- Hussainabad Location within Pakistan
- Coordinates: 25°22′41″N 68°19′23″E﻿ / ﻿25.378°N 68.323°E
- Country: Pakistan
- Province: Sindh
- District: Hyderabad
- Time zone: UTC+5 (PST)

= Hussainabad (Sindh) =

Hussainabad (حسین آباد) is one of the nine town municipal corporations of the Hyderabad district in Sindh, Pakistan. It lies by the Indus River. The neighbourhood is also known as Gidu Bandar.

== Toponymy ==
Bandar is a Persian word meaning a port, in this case on the Indus. Gidu refers to an 18th-century statesman, Diwan Gidumal, who founded the settlement.

== Notables ==
Captain Abdul Shakoor Shaheed participated in the Indo-Pakistani War of 1965 and earned medals including "Nishan E Jurat."

== Geography ==
Mehran Park is near the Indus River (Sindhu Darya).

== Shopping ==
Zeeshan Plaza River is about 0.6 kilometer from the Indus. It is the town's largest Plaza.
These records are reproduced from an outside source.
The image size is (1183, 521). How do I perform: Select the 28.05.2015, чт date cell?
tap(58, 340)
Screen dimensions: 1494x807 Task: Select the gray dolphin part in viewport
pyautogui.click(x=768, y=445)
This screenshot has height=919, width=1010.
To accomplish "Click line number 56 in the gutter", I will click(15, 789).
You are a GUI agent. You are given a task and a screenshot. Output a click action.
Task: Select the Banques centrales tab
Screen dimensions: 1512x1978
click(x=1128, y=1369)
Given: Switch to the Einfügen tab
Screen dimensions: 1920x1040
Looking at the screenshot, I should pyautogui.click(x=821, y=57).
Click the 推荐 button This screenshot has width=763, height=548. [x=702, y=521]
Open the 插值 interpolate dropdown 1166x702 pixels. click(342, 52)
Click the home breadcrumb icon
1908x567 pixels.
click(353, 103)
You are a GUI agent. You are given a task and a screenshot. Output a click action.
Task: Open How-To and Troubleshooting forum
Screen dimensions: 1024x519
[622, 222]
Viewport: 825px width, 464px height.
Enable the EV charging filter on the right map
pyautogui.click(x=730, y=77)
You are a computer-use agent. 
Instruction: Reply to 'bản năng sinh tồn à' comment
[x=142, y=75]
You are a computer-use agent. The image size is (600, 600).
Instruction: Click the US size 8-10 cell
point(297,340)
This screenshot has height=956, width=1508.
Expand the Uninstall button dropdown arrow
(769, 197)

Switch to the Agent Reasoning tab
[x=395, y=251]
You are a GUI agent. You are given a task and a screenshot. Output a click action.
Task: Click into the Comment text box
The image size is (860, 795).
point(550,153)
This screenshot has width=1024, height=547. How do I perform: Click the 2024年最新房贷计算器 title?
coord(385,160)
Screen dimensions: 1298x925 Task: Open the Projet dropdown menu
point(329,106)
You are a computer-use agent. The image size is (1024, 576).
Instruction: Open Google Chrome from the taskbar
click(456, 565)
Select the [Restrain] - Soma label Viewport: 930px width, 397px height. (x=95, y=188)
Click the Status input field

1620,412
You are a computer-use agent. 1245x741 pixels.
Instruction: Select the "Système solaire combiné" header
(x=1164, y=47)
Ali twin towers will be larger, comprising 8 storeys.

In Wapda Colony a hospital is located near a park, jogging area and national bank.

== Recreation ==
Fishing is popular for species including Palla fish (Ilish).

== Not to be confused ==
There is a village of the same name, also in Sindh, in the Sujawal district.